Beta-alanine has proven its worth for a wide range of sports/applications because despite their classification as endurance of team sports, each one invariably contains periods high-intensity (lasting between 1-4mins) which ultimately have a large impact on the outcome of a given race or game. But the most recent study confirming the beneficial effects of beta-alanine supplementation on performance comes from a relatively lesser known sport in Australia – namely, alpine skiing. The characteristics of this sport (races last 45 to 150 seconds & tax both the anaerobic and aerobic systems as well as demanding a high level of isometric muscle work)
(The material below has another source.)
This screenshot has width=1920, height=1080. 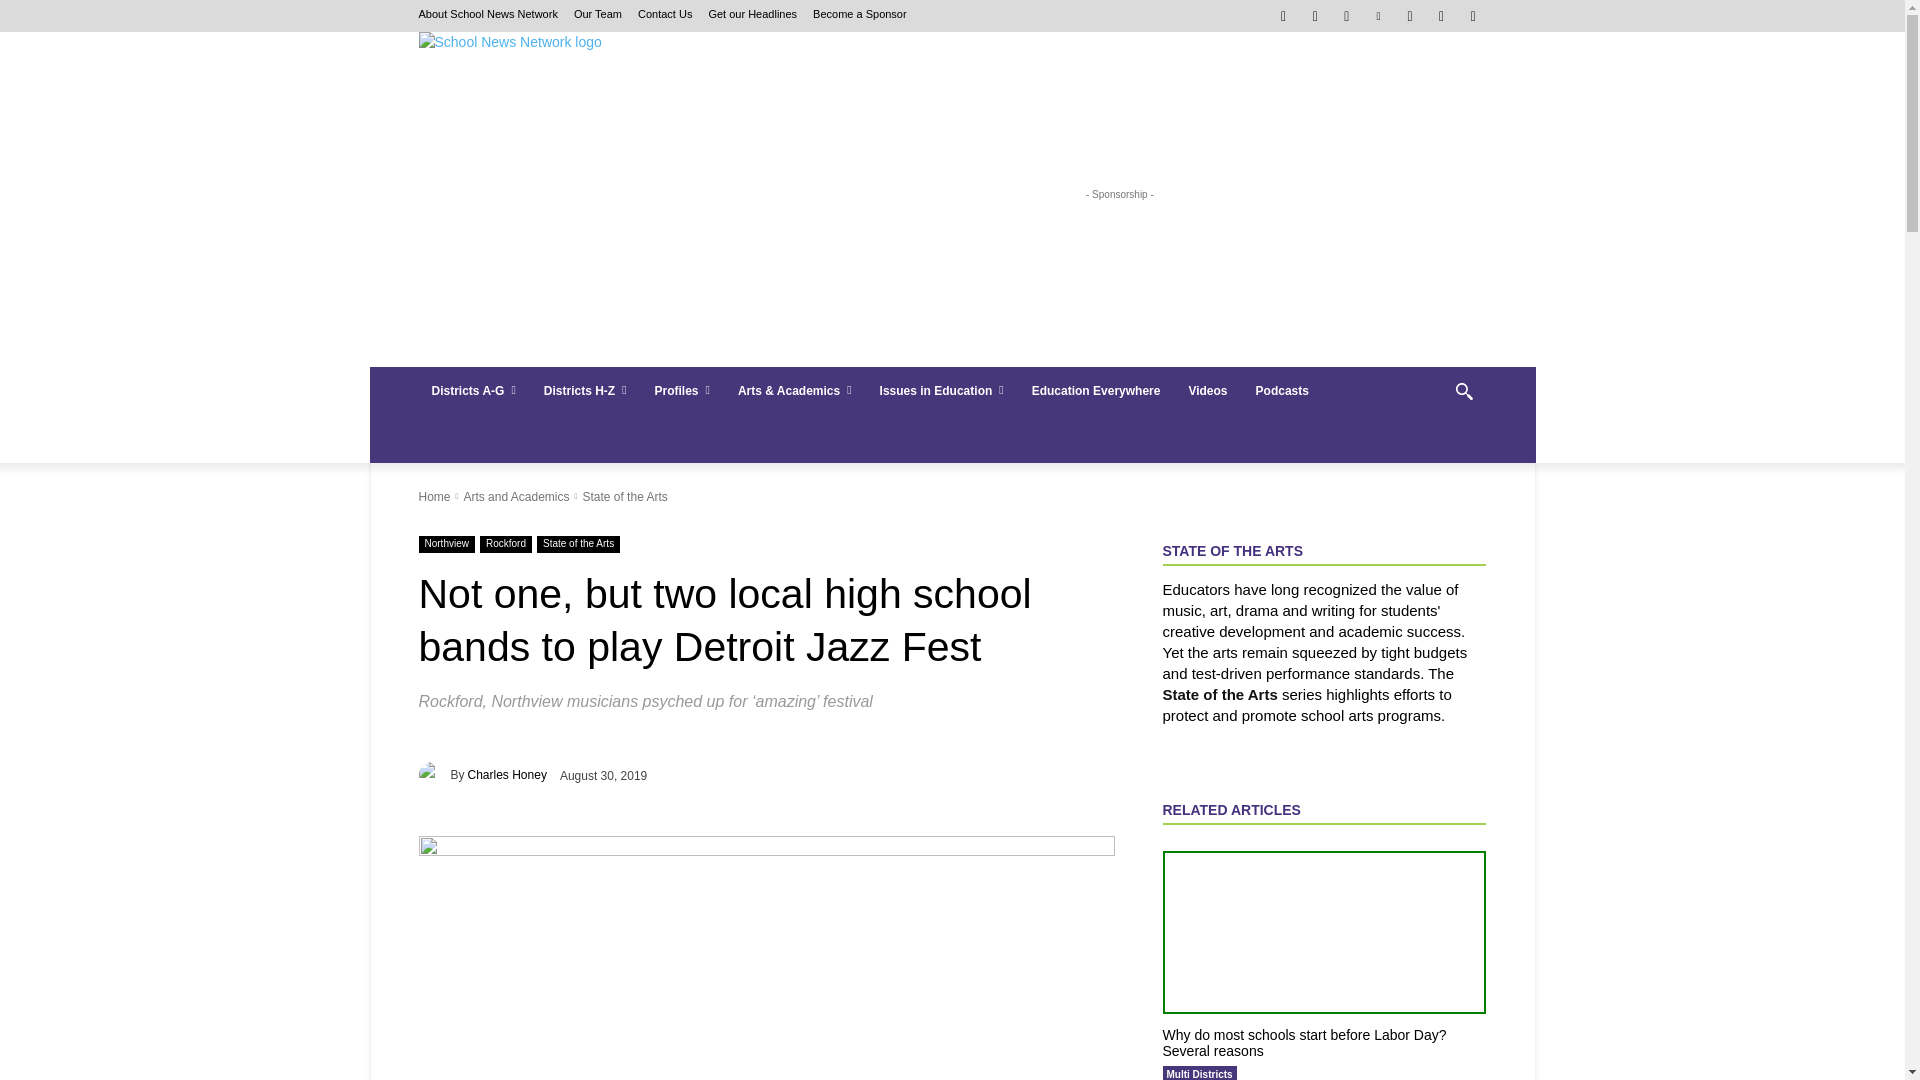 I want to click on Instagram, so click(x=1314, y=16).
Because there is such a rich amount of literature on beta-alanine supplementation, whenever a new study is published, it’s always interesting to zero in on the specific supplementation parameters such as total dose per day, dose frequency, length of supplementation, and timing of supplementation (i.e. with meals or apart). Such details serve to refine the art of supplementation and help users get the most benefit.
In the case of the current study, nine male elite alpine skiers were randomised to receive either 4.8g/day of beta-alanine for 5 weeks or placebo. The beta-alanine came in the form of 400mg capsules and subjects were required to take 3 capsules three times a day with meals. This point about timing is important as there is research suggesting absorption of beta-alanine may be superior when ingested with insulin-stimulating macronutrients such carbohydrate and protein. The fact that subjects took beta-alanine in divided doses may also have conferred an advantage as studies also suggest overall absorption and uptake is better with this mode of dosing. Lastly, a dose of 4.8g/day is near the upper-limit of optimal dose. There has been a trend for recent studies to use between 3.2-6.4 g/day in contrast to earlier studies, which used between 1.6-3.2g. These points are discussed in detail in an accompanying article; they are important to keep in mind if you want to get the best out of your beta-alanine supplementation.
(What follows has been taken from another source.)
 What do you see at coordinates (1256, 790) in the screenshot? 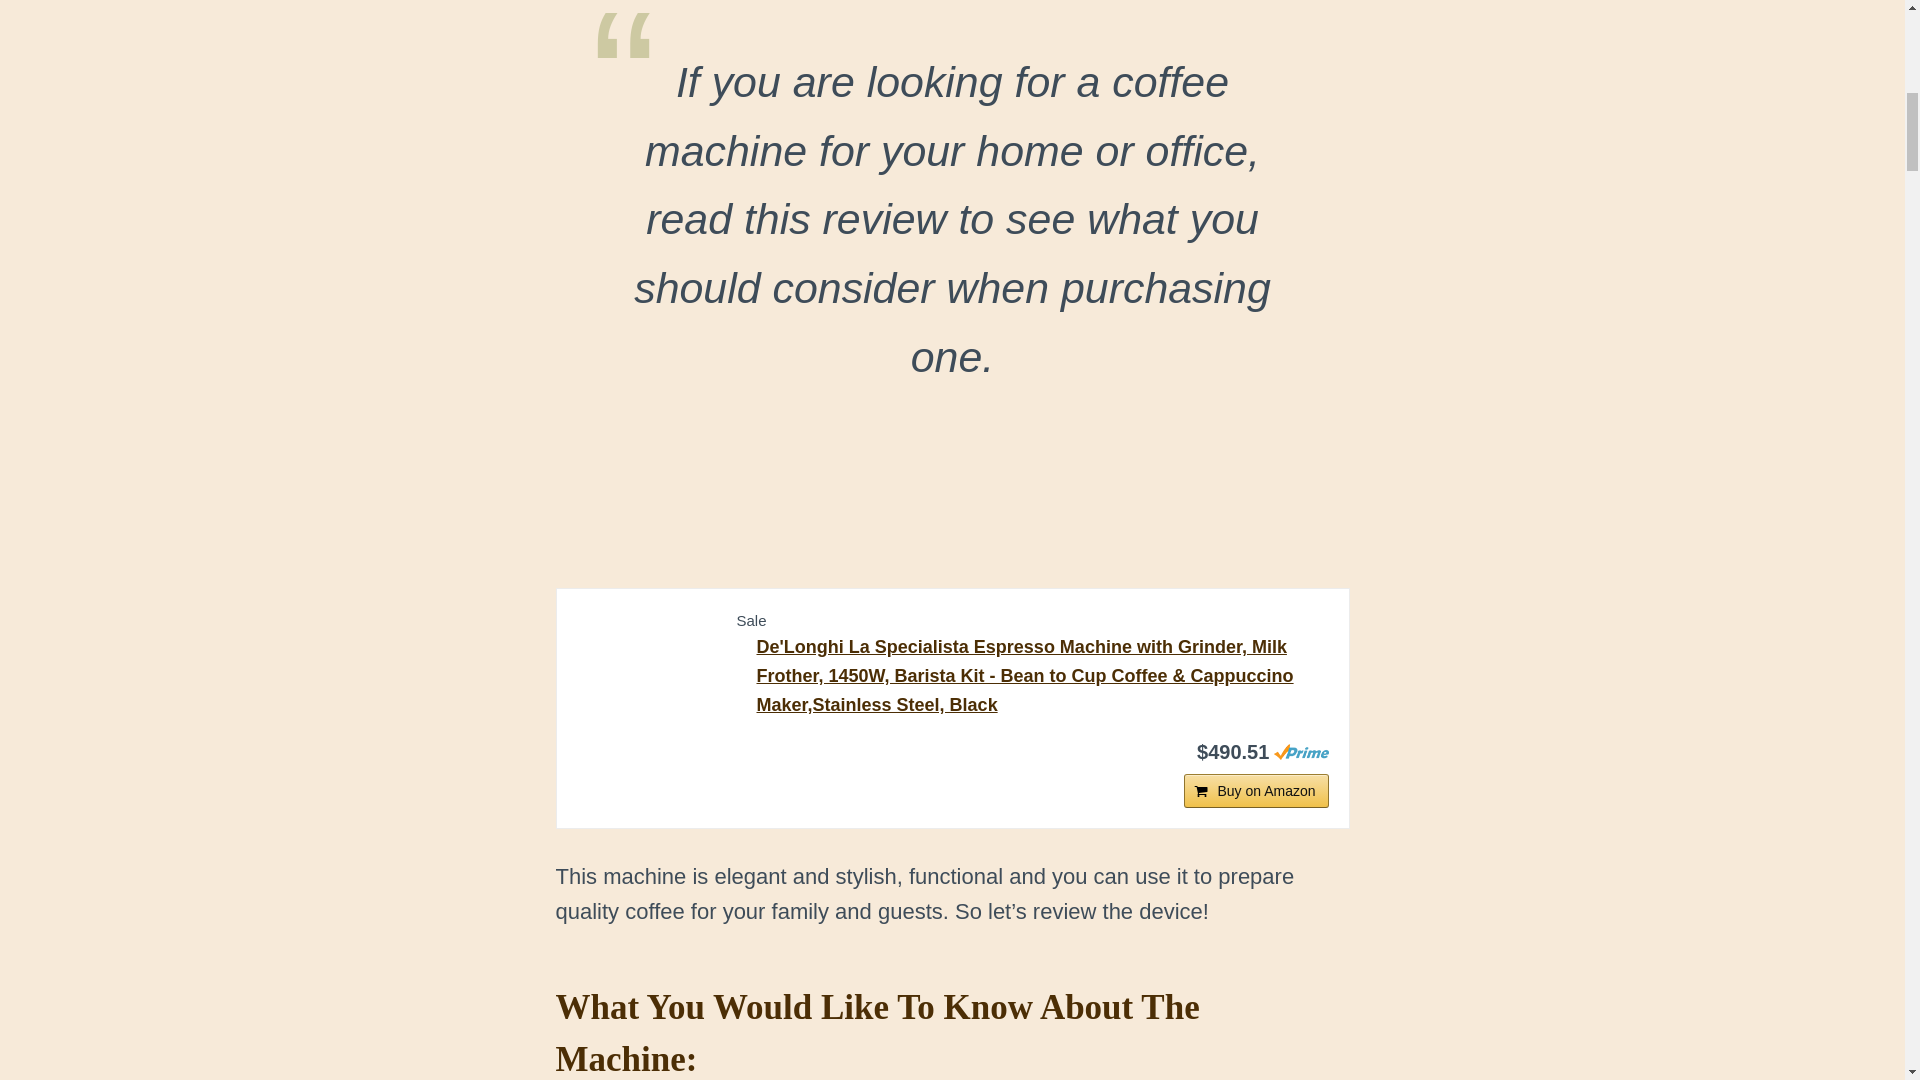
I see `Buy on Amazon` at bounding box center [1256, 790].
When it came to testing the effects of beta-alanine, rather than have the subjects do time trials down a step alpine mountain, the researchers devised a series of tests that combined plyometric exercise with anaerobic-based exercise. These consisted of countermovement jumps, a 90-s cycling bout at 110% VO2max and a maximal 90-s box jump test.
Only the subjects receiving beta-alanine performed superiorly in all three test following the 5-week supplementation period. The improved performance in the test measures collectively reflected improved explosive and repeated jump performance. The authors theorised these improvements were mediated in part by enhanced muscle contractility afforded by beta-alanine supplementation. They also reasoned that beta-alanine could have improved aerobic energy capacity as well. Whatever the case, it’s more runs on the board for this ergogenic nutrient that is shaping as the best ergogenic of the 21st century.
Gross M, et al. Beta-alanine supplementation improves jumping power and affects severe-intensity performance in professional alpine skiers. International Journal of Sport Nutrition and Exercise Metabolism. 2014; 24:665 -673.